Abstract
Background: In a recent study, it was shown that patients with pT1 adenocarcinoma of the esophagus or stomach have a shorter survival time compared to an age- and gender-matched group from the normal population despite curative therapy. The reasons for the loss of expected life years (YLL) can only be discussed. The aim of the present evaluation is to analyze the influence of the patients' gender on the results.
Methods: The data from the aforementioned study was used for this purpose.
Results: Of the 214 patients, 112 had pT1 carcinoma of the esophagus and 102 had gastric carcinoma. The male (m):female (f) ratio was significantly (p<0.0001) different between esophageal (m:f=10:1) and gastric (m:f=3:2) tumors. Women (n=48) were significantly older at the time of treatment with a median age of 69.0 (min:42.0, max:84.7) years than male patients (n=166) with a median age of 62.2 (min:18.5, max: 80.7) years (p<0.001). Tumor characteristics, postoperative course, 5-year survival rate and the rate of YLL were not significantly different between men and women. The analysis of the group of older patients (60 years or older) shows a relevant lower loss of expected life years for women compared to male patients.
Conclusion: Women are significantly less likely to develop adenocarcinoma of the esophagus or stomach compared to men. Although the average age of onset is significantly higher for women than for men, the prognosis is the same for both groups. In contrast, women in the group of older patients lose no or only a small number of expected years of life (EYL).
Keywords
Esophageal neoplasm, Stomach neoplasm, Esophagus mucosa, Gastric mucosa, Adenocarcinoma, Lymph node metastasis, Cancer survivors, Years of life lost
Abbreviations
AC: Adenocarcinoma; CI: Confidence Interval; EAC: Adenocarcinoma of the Esophagus; EYL: Expected Years of Life; F: Female; GAC: Adenocarcinoma of the Stomach; GI: Gastrointestinal; H.R.: Hazard-Ratio; LNM: Lymph Node Metastasis; M0: No distant Metastasis; M: Male; Max: Maximum; Min: Minimum; N: Number; N.S: No Significance; p: Level of Significance; pN0: No Tumor Infiltration in Regional lymph Nodes after Lymphadenectomy; pN+: Tumor Infiltration in One or More Regional Lymph Nodes after Lymphadenectomy; pT1: Maximal Depth of Tumor Infiltration into the Mucosa or Submucosa according to Histopathologic Report; pT1a: Maximal Depth of Tumor Infiltration into the Mucosa according to Histopathologic Report; pT1b: Maximal Depth of Tumor Infiltration into the Submucosa according to Histopathologic Report; SEER-Program: The Surveillance, Epidemiology, and End Results (SEER) Program ;Y: Year; YLL: Years of Life Lost
Introduction
Carcinomas of the upper gastrointestinal (GI) tract are not among the most common tumors in Germany. Gastric carcinoma ranks 10th in the frequency of malignant diseases for both men and women. Carcinomas of the esophagus are in 13th place for men and 22nd place for women [1]. The incidence differs significantly between men and women for both gastric carcinoma and esophageal tumors.
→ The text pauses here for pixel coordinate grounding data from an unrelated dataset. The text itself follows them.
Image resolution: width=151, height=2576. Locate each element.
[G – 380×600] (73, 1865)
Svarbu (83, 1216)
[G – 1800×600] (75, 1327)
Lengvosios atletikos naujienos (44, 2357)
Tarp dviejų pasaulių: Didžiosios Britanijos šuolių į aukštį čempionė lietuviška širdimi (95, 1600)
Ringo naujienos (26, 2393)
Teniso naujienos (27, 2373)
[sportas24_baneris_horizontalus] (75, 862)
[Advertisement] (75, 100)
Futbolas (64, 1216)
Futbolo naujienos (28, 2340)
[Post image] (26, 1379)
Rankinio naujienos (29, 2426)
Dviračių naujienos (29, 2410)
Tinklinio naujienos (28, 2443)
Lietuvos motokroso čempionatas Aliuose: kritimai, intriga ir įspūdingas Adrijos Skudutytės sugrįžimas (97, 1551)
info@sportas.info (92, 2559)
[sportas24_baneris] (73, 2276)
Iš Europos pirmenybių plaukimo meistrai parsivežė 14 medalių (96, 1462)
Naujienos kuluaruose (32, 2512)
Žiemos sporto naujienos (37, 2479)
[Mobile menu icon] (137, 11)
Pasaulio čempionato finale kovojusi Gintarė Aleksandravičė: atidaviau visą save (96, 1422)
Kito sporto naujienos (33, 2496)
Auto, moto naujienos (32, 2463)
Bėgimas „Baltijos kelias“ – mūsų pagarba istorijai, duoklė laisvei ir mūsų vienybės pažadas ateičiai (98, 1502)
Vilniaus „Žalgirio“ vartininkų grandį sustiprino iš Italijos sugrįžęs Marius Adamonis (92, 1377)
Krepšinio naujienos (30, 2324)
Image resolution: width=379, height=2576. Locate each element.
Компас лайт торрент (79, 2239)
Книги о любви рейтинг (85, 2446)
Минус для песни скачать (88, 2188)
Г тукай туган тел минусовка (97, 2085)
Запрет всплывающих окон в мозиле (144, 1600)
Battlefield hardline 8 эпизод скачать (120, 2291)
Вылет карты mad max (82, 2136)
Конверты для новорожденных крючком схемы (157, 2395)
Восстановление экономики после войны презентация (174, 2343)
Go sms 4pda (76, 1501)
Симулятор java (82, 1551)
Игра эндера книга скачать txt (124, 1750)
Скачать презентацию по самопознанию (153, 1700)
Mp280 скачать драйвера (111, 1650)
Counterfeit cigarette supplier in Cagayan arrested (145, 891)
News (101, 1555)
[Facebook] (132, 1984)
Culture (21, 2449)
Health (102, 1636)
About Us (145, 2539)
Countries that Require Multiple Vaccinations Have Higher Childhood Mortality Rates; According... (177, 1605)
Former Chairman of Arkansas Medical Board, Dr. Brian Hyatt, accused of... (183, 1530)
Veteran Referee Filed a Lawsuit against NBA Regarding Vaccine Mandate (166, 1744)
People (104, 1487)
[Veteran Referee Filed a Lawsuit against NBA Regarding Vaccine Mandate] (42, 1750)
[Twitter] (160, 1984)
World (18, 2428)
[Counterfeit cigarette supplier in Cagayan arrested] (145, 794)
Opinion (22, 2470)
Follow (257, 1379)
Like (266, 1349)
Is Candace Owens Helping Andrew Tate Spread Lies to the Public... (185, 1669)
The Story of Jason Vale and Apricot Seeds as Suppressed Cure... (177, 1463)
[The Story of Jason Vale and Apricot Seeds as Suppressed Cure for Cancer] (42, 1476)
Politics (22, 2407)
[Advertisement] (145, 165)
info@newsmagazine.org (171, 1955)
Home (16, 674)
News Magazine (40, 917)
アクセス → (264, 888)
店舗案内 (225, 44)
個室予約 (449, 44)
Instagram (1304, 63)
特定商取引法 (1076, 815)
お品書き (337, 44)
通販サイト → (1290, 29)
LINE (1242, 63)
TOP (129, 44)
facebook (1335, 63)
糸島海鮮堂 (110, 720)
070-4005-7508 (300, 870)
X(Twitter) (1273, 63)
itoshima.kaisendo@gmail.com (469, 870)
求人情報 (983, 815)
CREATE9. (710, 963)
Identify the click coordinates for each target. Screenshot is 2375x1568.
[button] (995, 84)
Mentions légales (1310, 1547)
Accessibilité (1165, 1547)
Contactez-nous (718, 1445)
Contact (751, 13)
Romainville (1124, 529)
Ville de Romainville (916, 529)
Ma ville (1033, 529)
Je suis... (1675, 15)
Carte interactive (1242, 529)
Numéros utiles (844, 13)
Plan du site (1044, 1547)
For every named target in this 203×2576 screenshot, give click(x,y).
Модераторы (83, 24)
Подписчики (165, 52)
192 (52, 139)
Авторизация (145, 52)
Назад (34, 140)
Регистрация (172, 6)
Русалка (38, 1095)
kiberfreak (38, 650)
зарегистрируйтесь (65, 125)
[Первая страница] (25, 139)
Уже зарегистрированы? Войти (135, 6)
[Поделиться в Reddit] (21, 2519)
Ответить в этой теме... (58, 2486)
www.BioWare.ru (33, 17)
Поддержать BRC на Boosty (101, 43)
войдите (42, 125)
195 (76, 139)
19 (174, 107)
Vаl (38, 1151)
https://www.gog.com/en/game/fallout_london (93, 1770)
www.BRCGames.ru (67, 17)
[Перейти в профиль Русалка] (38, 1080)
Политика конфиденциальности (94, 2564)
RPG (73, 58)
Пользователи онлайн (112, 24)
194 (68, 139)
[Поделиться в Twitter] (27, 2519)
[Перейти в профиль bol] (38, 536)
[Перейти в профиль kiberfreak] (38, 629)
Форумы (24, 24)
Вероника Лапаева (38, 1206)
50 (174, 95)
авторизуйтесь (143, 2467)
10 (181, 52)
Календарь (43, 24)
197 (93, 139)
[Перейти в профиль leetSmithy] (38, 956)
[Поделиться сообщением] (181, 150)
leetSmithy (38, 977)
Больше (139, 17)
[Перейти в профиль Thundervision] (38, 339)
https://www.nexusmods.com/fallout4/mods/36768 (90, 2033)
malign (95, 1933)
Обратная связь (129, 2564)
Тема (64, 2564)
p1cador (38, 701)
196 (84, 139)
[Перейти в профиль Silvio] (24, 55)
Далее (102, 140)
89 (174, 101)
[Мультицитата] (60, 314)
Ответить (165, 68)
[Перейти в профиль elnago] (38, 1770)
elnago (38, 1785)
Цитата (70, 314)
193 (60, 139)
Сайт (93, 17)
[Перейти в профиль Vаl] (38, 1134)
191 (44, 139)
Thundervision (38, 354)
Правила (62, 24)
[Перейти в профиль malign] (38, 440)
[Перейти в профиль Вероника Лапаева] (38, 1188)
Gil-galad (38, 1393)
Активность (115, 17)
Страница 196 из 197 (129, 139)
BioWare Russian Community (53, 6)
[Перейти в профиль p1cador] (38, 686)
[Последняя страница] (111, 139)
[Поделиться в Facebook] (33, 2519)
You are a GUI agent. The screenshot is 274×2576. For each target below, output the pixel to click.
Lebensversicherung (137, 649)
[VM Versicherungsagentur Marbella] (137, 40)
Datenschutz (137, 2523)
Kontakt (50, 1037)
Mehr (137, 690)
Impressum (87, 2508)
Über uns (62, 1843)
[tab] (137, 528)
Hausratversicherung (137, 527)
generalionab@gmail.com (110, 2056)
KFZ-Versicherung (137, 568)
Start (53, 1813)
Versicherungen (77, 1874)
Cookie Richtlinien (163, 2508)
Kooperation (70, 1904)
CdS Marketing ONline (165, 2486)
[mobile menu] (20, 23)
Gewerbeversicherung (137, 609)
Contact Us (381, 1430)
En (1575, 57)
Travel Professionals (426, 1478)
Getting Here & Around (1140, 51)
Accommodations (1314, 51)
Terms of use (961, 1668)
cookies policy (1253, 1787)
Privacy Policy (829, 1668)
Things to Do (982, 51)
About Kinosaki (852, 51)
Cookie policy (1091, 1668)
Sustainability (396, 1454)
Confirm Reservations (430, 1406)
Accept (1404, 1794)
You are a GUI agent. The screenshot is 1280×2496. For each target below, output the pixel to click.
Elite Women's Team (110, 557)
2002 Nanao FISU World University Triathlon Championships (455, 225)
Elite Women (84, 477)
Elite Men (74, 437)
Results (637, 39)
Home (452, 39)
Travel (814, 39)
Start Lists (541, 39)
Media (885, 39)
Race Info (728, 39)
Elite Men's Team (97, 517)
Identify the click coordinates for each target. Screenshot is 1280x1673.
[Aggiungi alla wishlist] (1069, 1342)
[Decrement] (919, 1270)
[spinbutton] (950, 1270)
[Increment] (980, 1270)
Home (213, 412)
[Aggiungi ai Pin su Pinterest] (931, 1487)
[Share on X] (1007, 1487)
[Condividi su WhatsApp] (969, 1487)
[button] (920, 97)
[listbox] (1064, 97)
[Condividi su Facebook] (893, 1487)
In 2020, the number of new cases of gastric tumors was around 1.7 times higher for men compared to women and 3.4 times higher for esophageal carcinomas. Both diseases occur at an older age, but here too there are differences between the sexes. In general, the severity of the tumor disease is assessed based on the short and long-term prognosis. In Germany, relative 5-year survival rates are currently around 37% for women with gastric cancer and 34% for men [1]. Although the survival prospects have improved recently, they remain rather unfavorable compared to other cancers. This is because in most cases the disease is diagnosed at an advanced tumor stage. The situation is different for early cancers, where the 5-year survival rate for these tumors is 77% [2]. For most people, it makes a big difference whether someone dies young, around the age of 35, or at an advanced age, around 70 [3]. If one respects this view, from the perspective of healthcare system planning, a distinction must be made as to whether a disease typically only causes death in old age or at a younger age. The concept of Years of Life Lost (YLL) takes this into account. This concept does not simply count deaths, but hypothetically determines how much life is lost because of these deaths.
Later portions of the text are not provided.